Teachers are upset with a plan to change high school schedules next year, but several Albuquerque Public Schools board members said the change is needed because it will save the district $4.6 million.
Nearly 20 teachers told the school board during a meeting Wednesday night they are upset over plans to change high school schedules.
“Even with the same total number of students, this means more work for teachers with no additional pay,” Daniel Shanley, an English teacher at Manzano High School, told the board.
Board members said Wednesday they understand teachers are frustrated, but stopped short of seeking a stop to the schedule change. And that’s unlikely according to board president Don Duran.
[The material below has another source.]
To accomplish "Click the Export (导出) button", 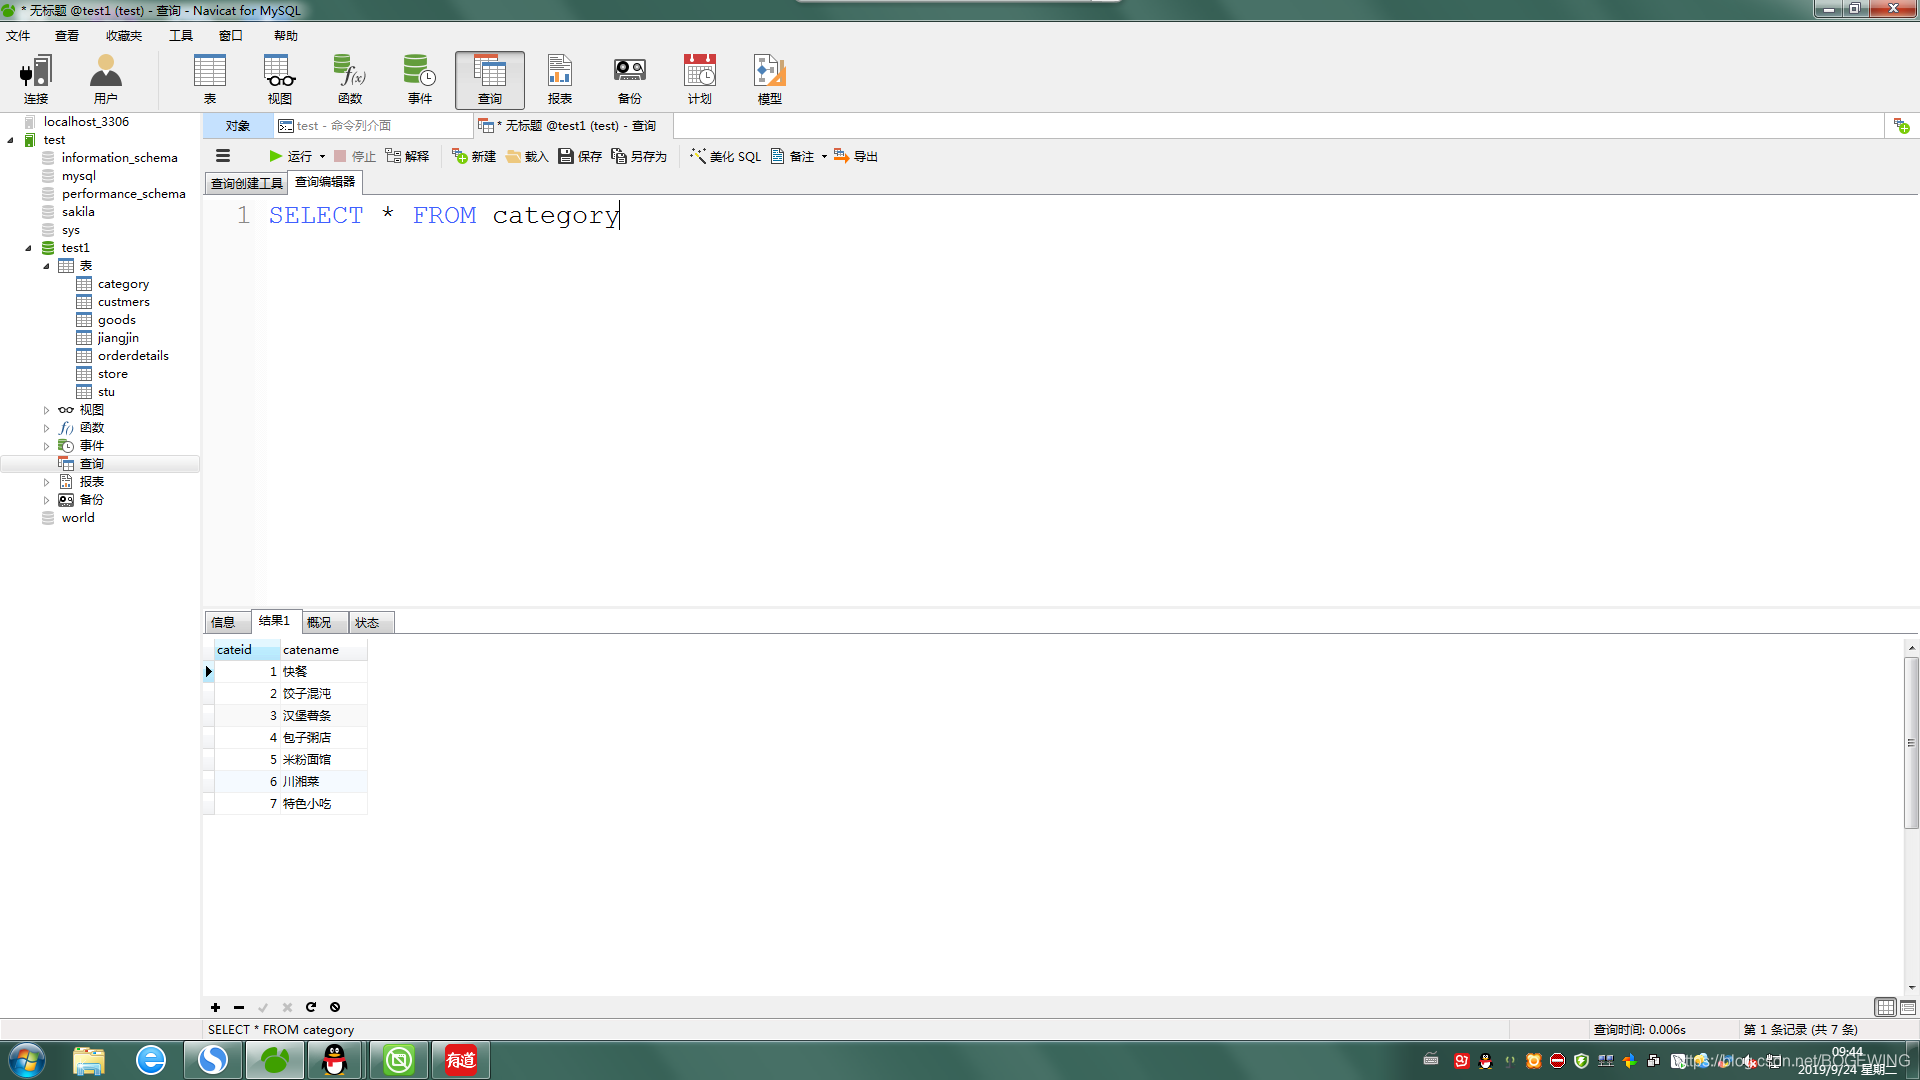I will coord(856,157).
“That’s a staff decision,” Duran said Friday. Anyone who proposes nixing the schedule change needs to propose another way to save $4.6 million, he said.
APS administration, which announced the change last month, plans to move forward with the change, spokeswoman Johanna King said.
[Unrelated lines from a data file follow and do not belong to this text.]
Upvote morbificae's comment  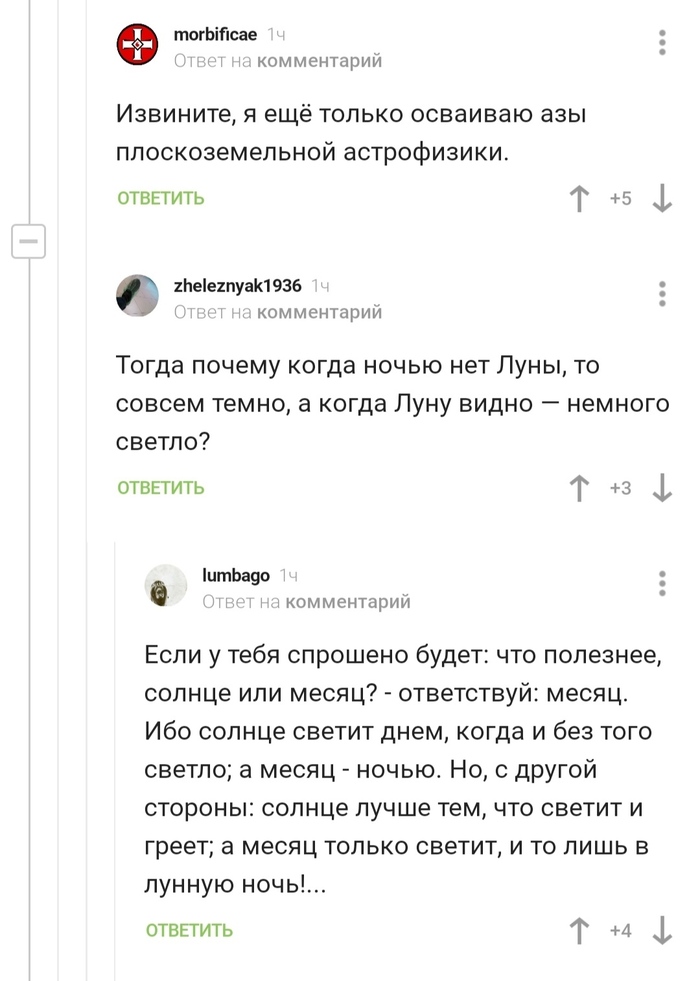(577, 199)
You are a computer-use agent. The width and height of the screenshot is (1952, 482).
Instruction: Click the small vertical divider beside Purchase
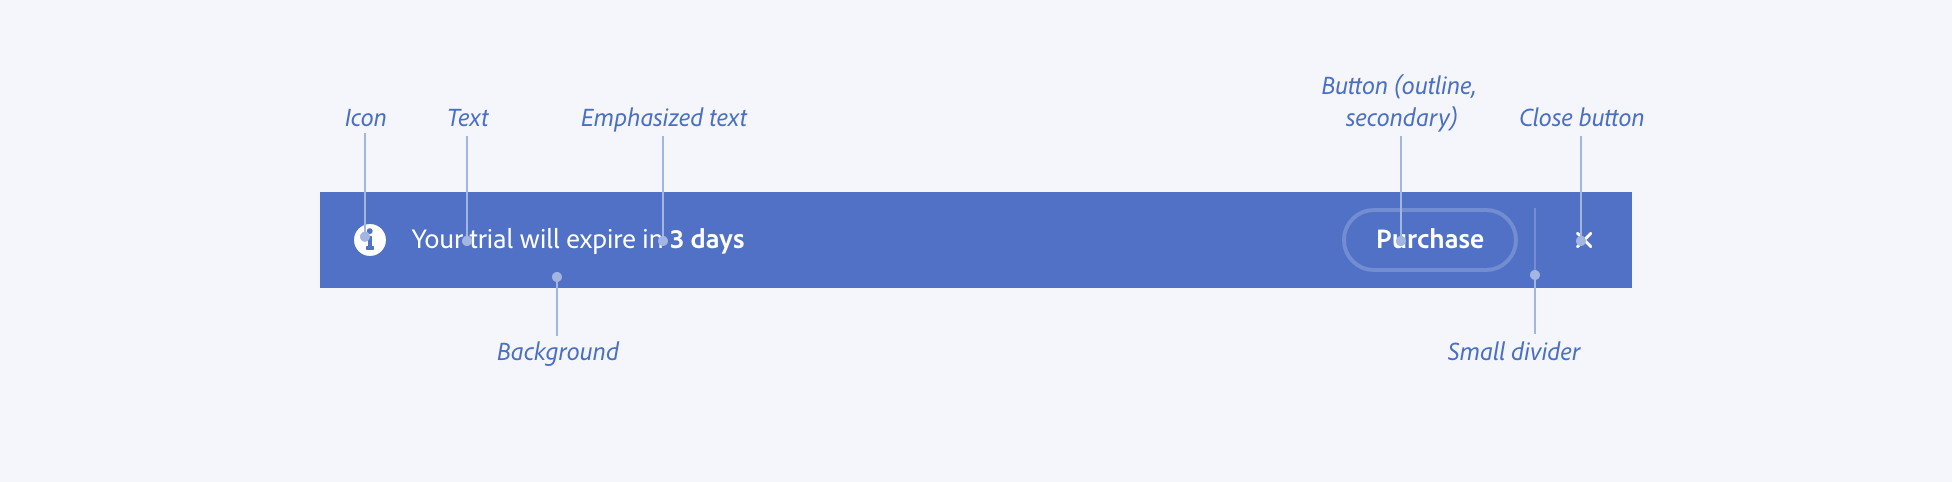1535,240
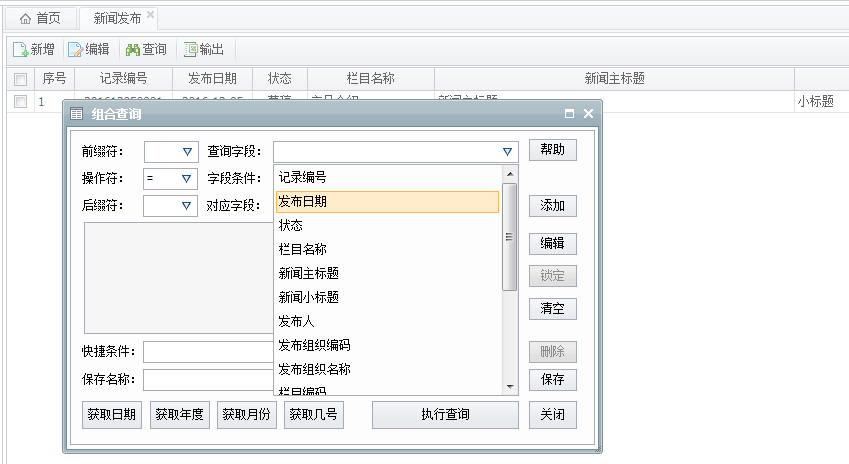The image size is (849, 464).
Task: Toggle the select-all checkbox in table header
Action: [x=20, y=79]
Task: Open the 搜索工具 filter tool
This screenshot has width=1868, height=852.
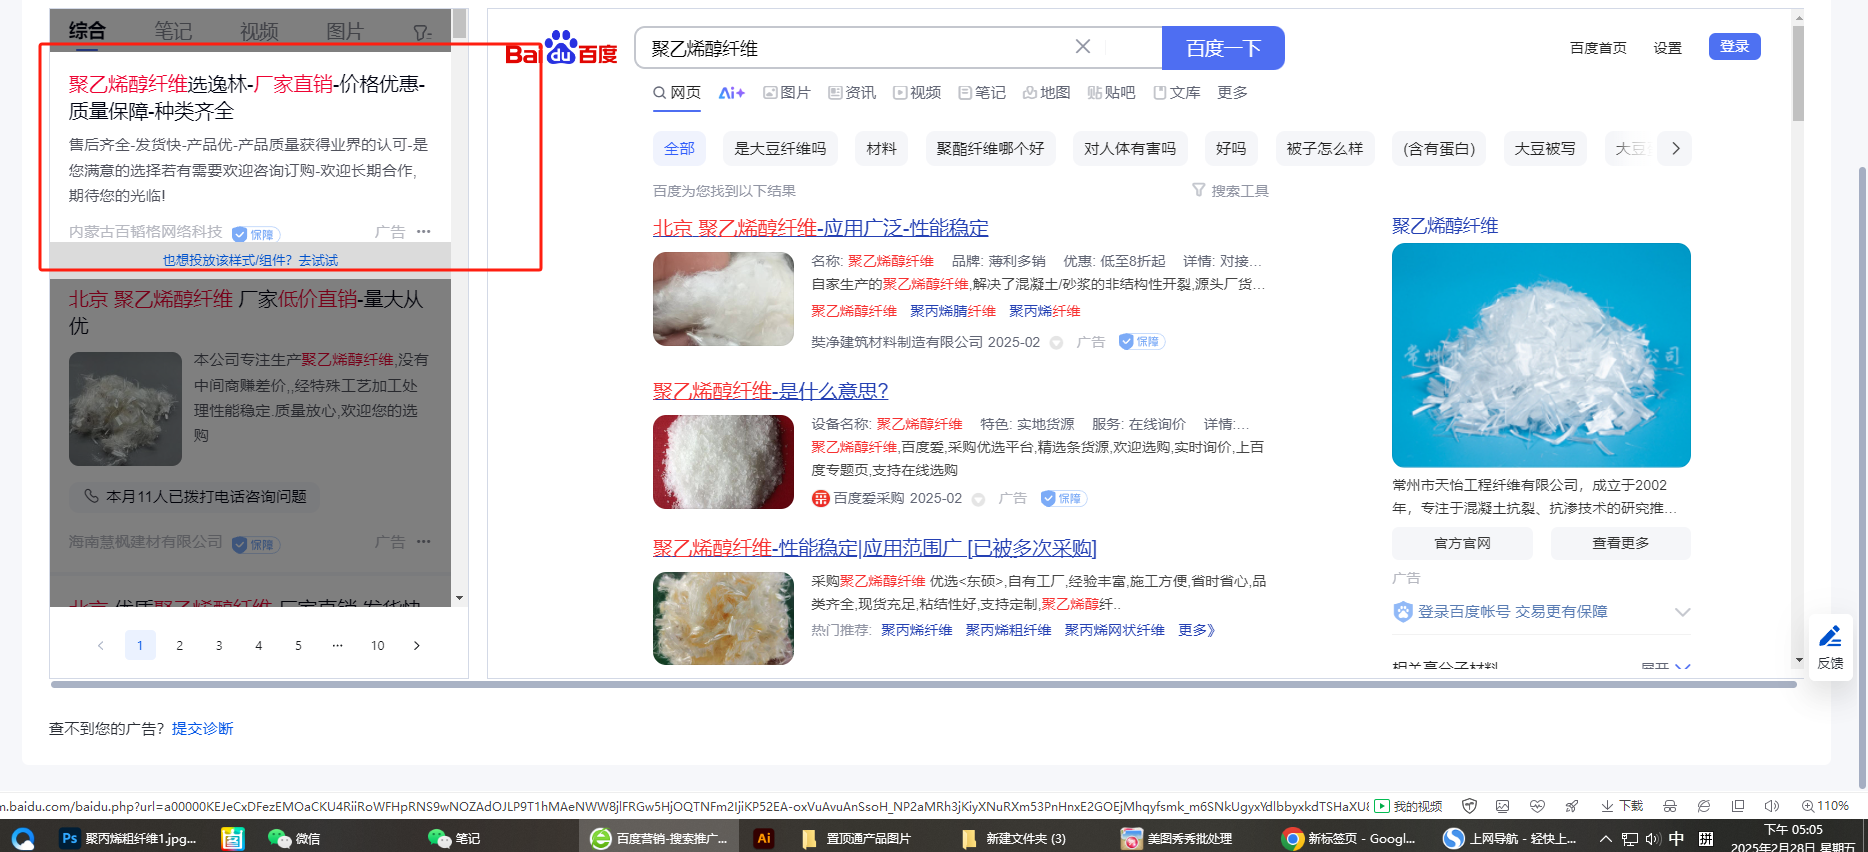Action: [1230, 191]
When the administration announced the change last month, officials said it would help improve academics and overcome a multi-million dollar budget shortfall next year.
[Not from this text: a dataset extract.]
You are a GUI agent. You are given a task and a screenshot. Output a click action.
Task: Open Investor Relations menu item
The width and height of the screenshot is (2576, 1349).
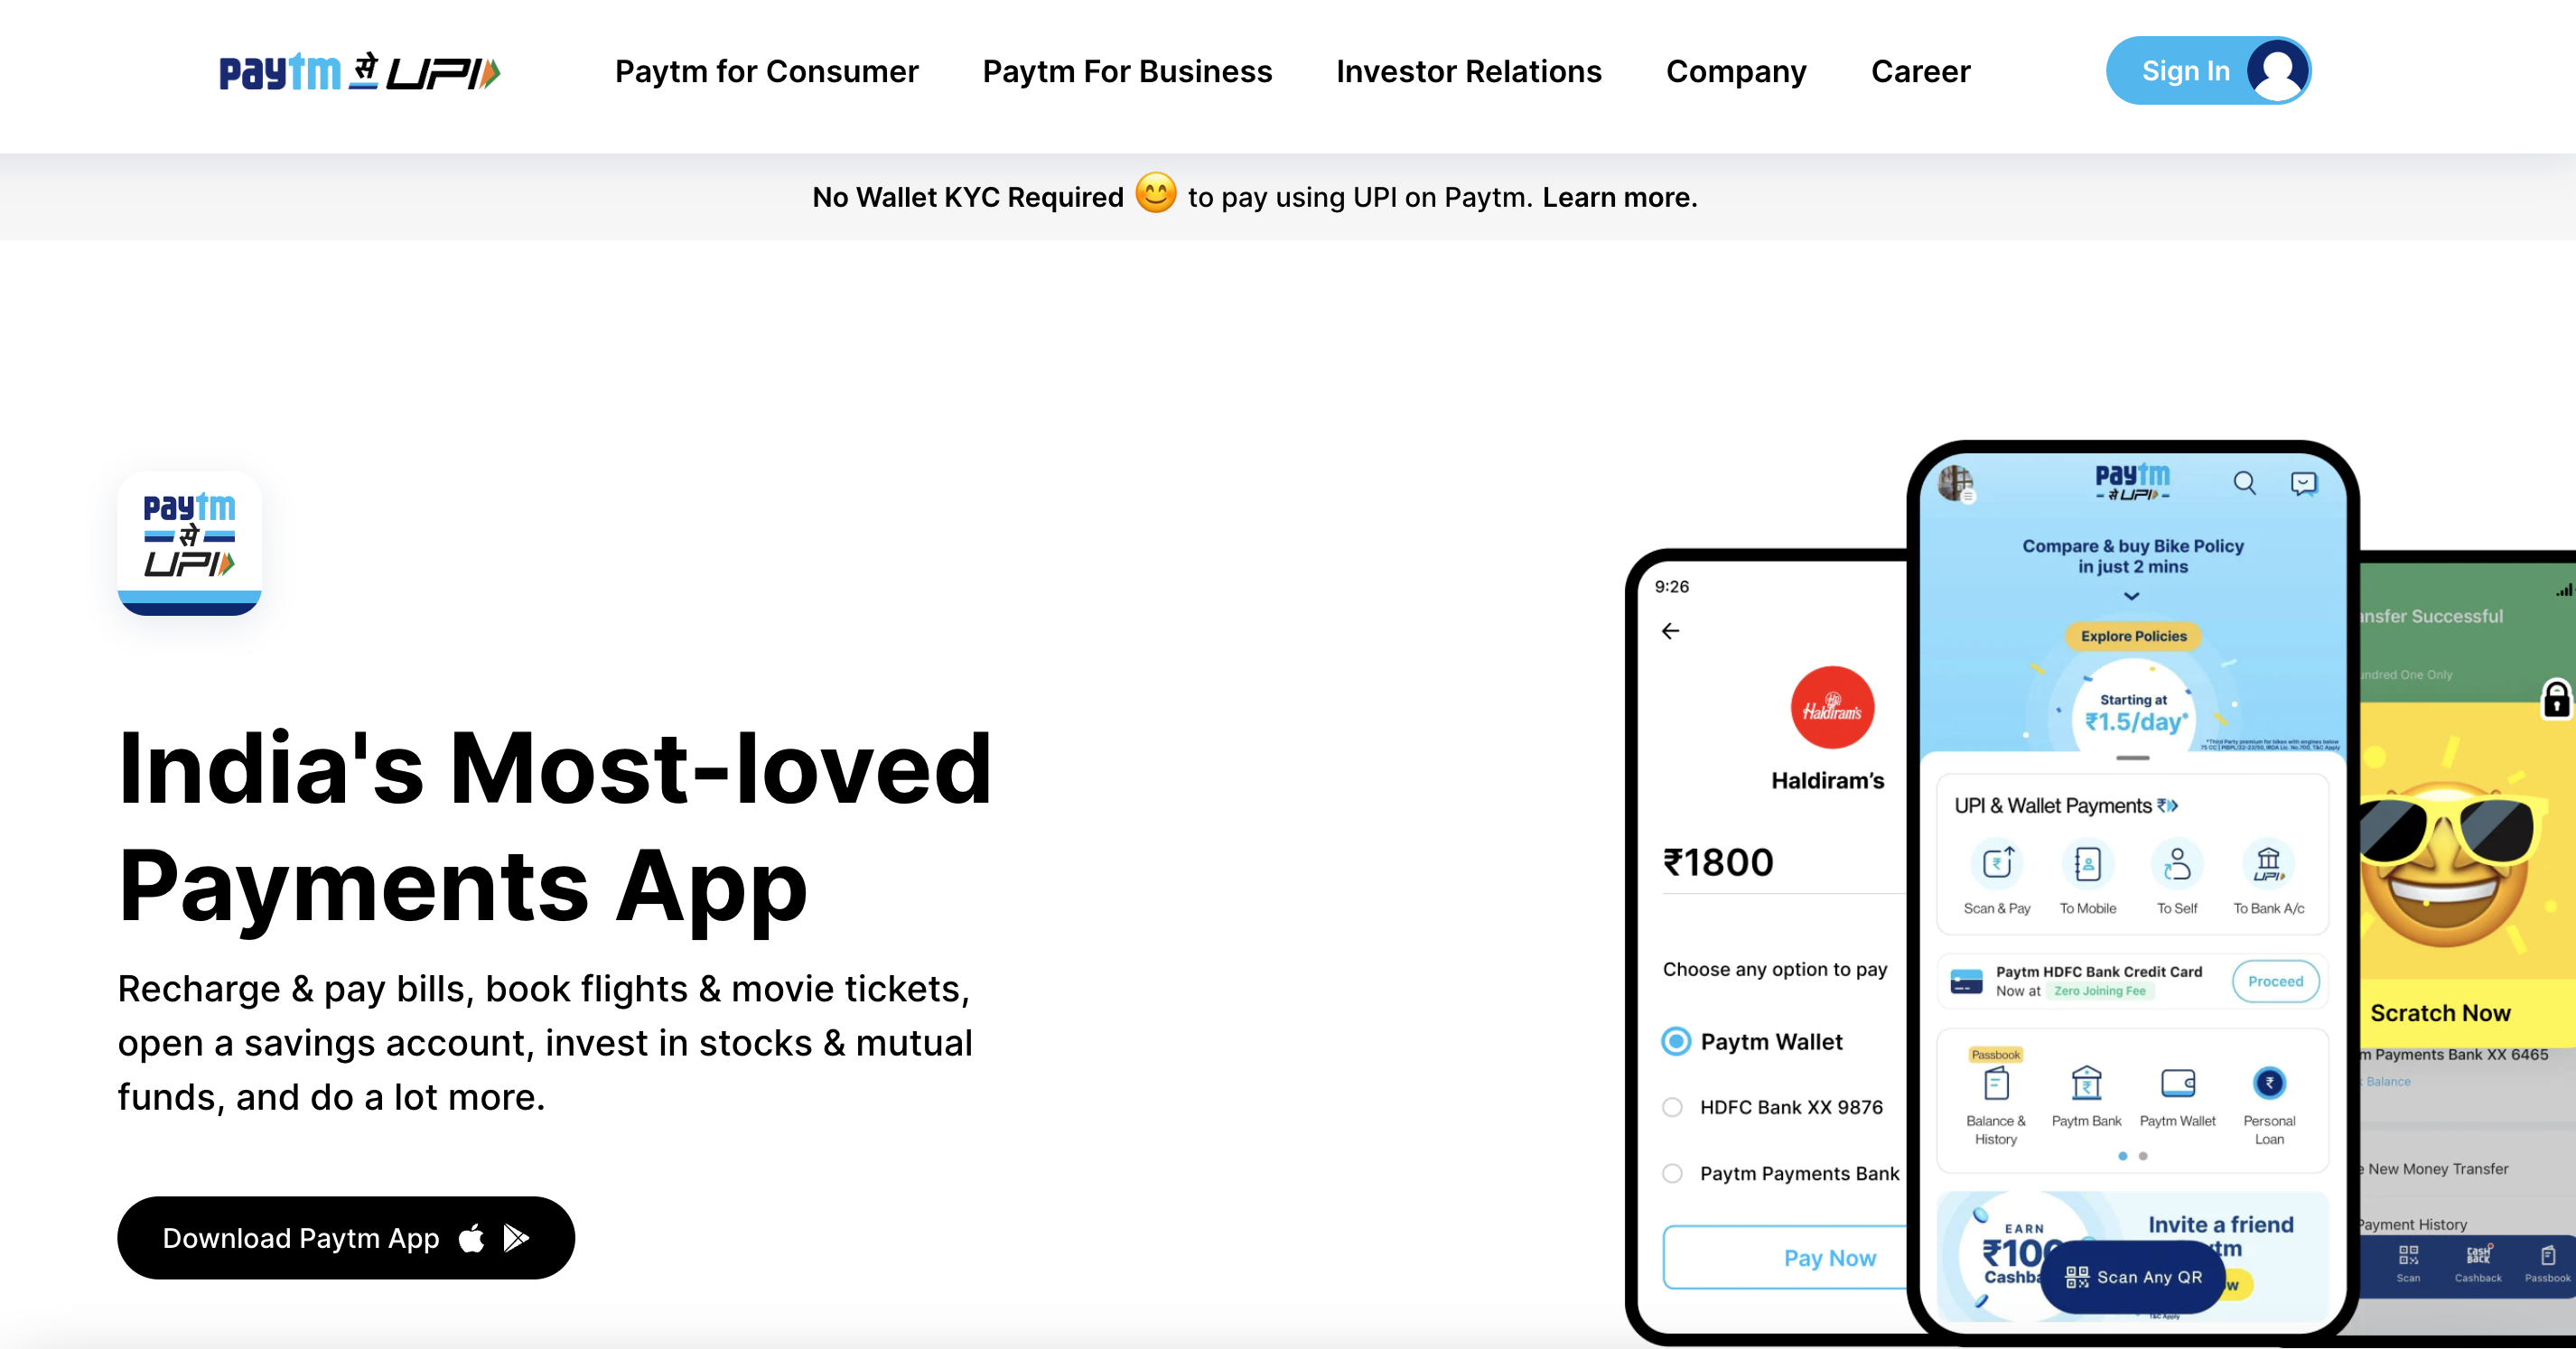(x=1467, y=71)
With the schedule change and other cost-cutting measures, APS has covered the shortfall for next year, King said.
APS faced a shortfall because the cost of running the district has outstripped gains in revenue in recent years, Don Moya, APS chief financial officer, said Wednesday.
The change would give teachers an extra class and essentially allow APS to cut staffing costs for teachers, the administration has said.
Fewer teaching positions should not result in layoffs, but can be reached through existing vacancies and attrition, the administration has said.
Under the new schedule, students will have mostly shorter class periods, 51 minutes, with some longer, 90-minute classes sprinkled in throughout the week. Under the current schedule, students have mostly longer class periods.
“Shorter class times will result in more lecturing and less student interaction,” Glenn Wellman, a teacher at Eldorado High School, told the board Wednesday. “The best part of Eldorado is the project-based learning, and we will see some diminishment in that.”
APS administration has said the shorter class periods will allow teachers to have students in class more times each week and that should help some students.
“What I heard (Wednesday) evening is very distressing,” board member Lorenzo Garcia said after the teachers had spoken.
Board member Steven Michael Quezada said Friday he too felt bad for teachers but doesn’t see a way around the schedule change.
“They showed us all the options, and it’s really slim pickings,” Quezada said. He added that public schools need more funding.